Supplied passage:
-=-=-=-=-

Piperine Uses and Health Benefits
Piperine is widely used in modern herbal medicine. It also has a long history of use in primitive medical practices. These are very good sources of relief for chronic diseases like cough, nausea, headache and indigestion. It also has inflammatory properties.
Piperine is considered to be very useful in health supplements as it helps in enhancing the bioavailability of some vitamins and minerals. Piperine is also used to inhibit p-glycoprotein and CYP3A4 enzymes in the human body that helps in metabolism and transport various metabolics throughout the body.it is also used to support a healthy breathing pattern, joint pains and ulcer in the stomach.
Some of the Health Benefits of Piperine Can be Elaborated as Follows:-
Stress Management: Enzymes such as adrenaline and catecholamines are produced in the body in order to manage stress level in our mind. It has been observed that intake of piperine combined with vitamin C increases the release of these hormones and helps in managing stress level in a much better way.
Weight Management: Studies show that piperine also possesses some thermogenic properties that help increase the basal metabolic rate in the human body and thus helps in weight reduction by cutting down excess fatty cells.
Increase Bioavailability: Piperine has a unique property that helps in the assimilation of key nutrients in the human body that includes amino acids, beta carotene, Vitamin B6 and selenium.
Piperine Extract Method
Extraction With Ethanol: 10 gms of pepper is extracted by initially mixing it with 150ml of 95% concentrated ethanol in Soxhlet extractor for 2 hours. Then the solution formed is filtered out and put over a water bath at 600C to get concentrated. Then 10ml of 10% concentrated potassium hydroxide is added to the filtrate with continuous stirring. The insoluble residue was filtered out from the alcoholic solution and then it is left to stand overnight to get the desired result.
Extraction With Dichloromethane: 10 gms of ground pepper and 20ml of dichloromethane is taken in a round bottom flask and are refluxed for 20 minutes. After this, a condenser is attached and water is allowed to pass through it to condense the dichloromethane vapours. Later it is filtered with the help of a Buchner funnel once the flask is cooled, the filtrate is then treated with acetone and hexane.
Extraction With Glacial Acetic Acid: 300 grams of glacial acetic acid is used for cold maceration of 25gms of black pepper. Then the extract is diluted with water and separated with chloroform using a separating funnel. Now the chloroform extract retrieved from the separating funnel is treated with 10% sodium bicarbonate followed by water. The pure extract is then concentrated in a rota evaporator and then dried over anhydrous sodium sulphate. Further purification of the extract is done using column chromatography with reagents, toluene and ethyl acetate in ratio 3:7 as a solvent. The resinous impurities that remain in the extract even after column chromatography is further washed with sodium hydroxide. This eventually takes away all the resinous impurities. This extract is then washed with water to remove excess sodium hydroxide that stayed back during the treatment. The extract is then crystallized by using diethyl ether.

-=-=-=-=-

Collected material:
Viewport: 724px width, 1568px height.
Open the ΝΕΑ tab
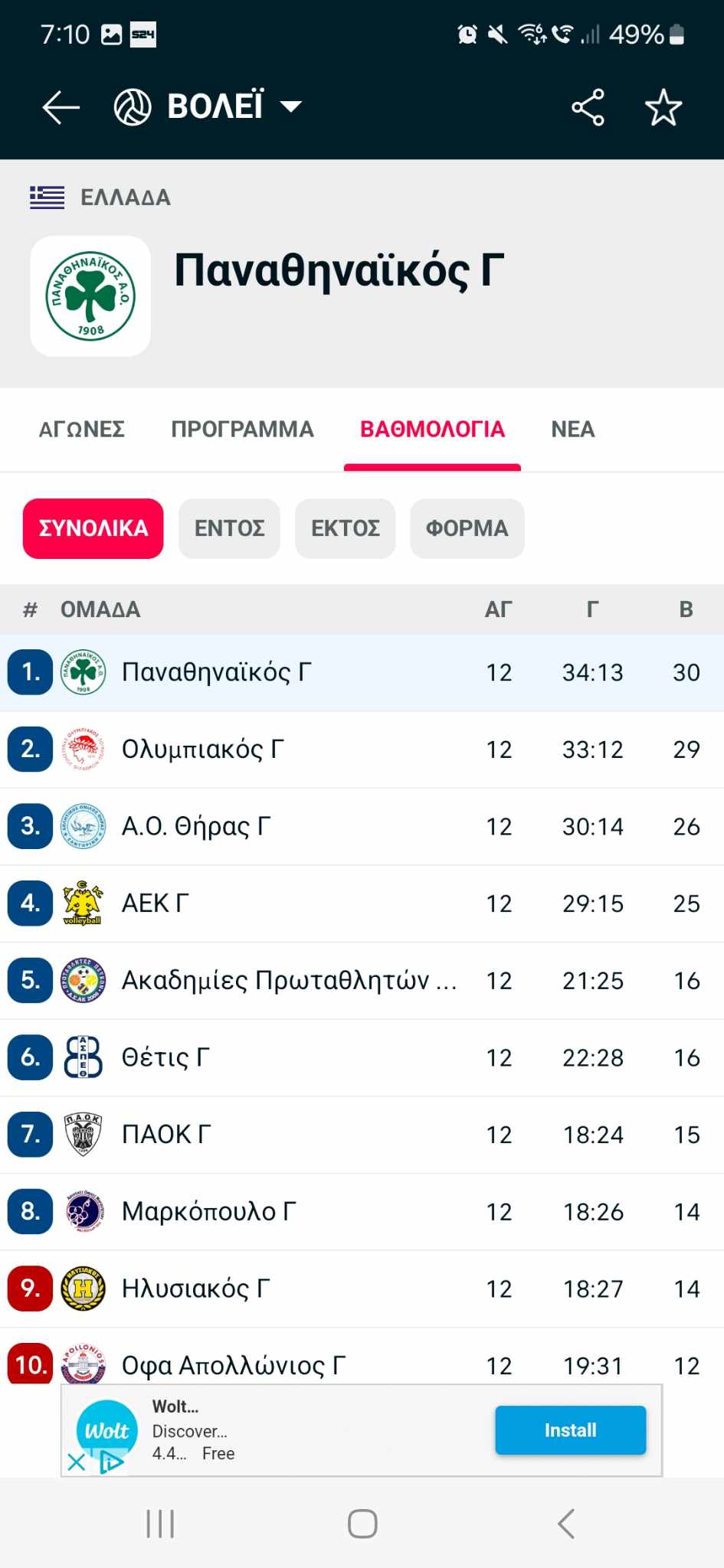pyautogui.click(x=572, y=430)
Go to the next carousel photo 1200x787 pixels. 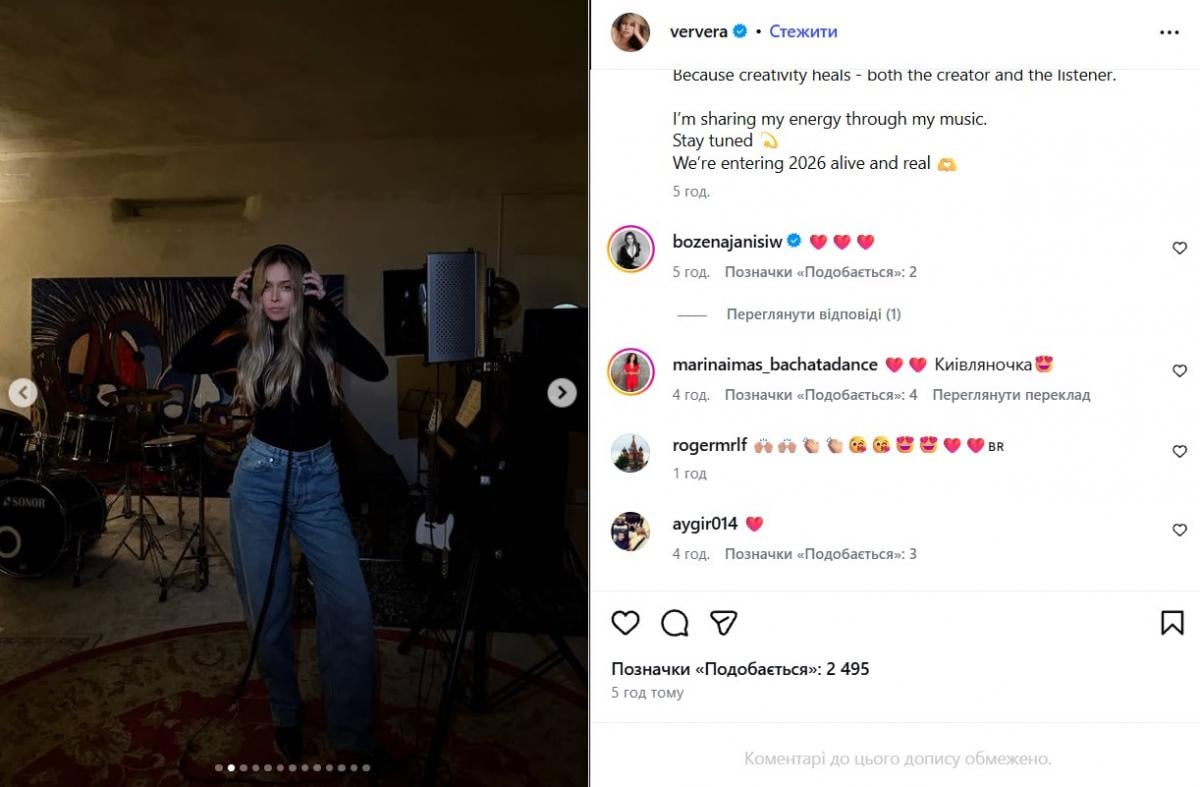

-=-=-=-=-

Tasks and exercises:
1. Copy the piperine text from "Some of the" to "B6 and selenium.", putting "body" wherever "human body" appears.
2. Using the piperine text, say whether each statement is true, answering yes or no and quoting the words that decide it. (a) The glacial acetic acid method starts with 25 grams of black pepper. (b) In the dichloromethane method, the pepper and solvent are refluxed for 2 hours. (c) In the glacial acetic acid method, the extract is crystallized with acetone.
3. According to the piperine text, which two reagents make up the solvent for column chromatography, and in what ratio?

Solutions in order:
1.
Some of the Health Benefits of Piperine Can be Elaborated as Follows:-
Stress Management: Enzymes such as adrenaline and catecholamines are produced in the body in order to manage stress level in our mind. It has been observed that intake of piperine combined with vitamin C increases the release of these hormones and helps in managing stress level in a much better way.
Weight Management: Studies show that piperine also possesses some thermogenic properties that help increase the basal metabolic rate in the body and thus helps in weight reduction by cutting down excess fatty cells.
Increase Bioavailability: Piperine has a unique property that helps in the assimilation of key nutrients in the body that includes amino acids, beta carotene, Vitamin B6 and selenium.

2.
(a) Yes: "300 grams of glacial acetic acid is used for cold maceration of 25gms of black pepper."
(b) No: "are refluxed for 20 minutes."
(c) No: "The extract is then crystallized by using diethyl ether."

3. Toluene and ethyl acetate, in a ratio of 3:7.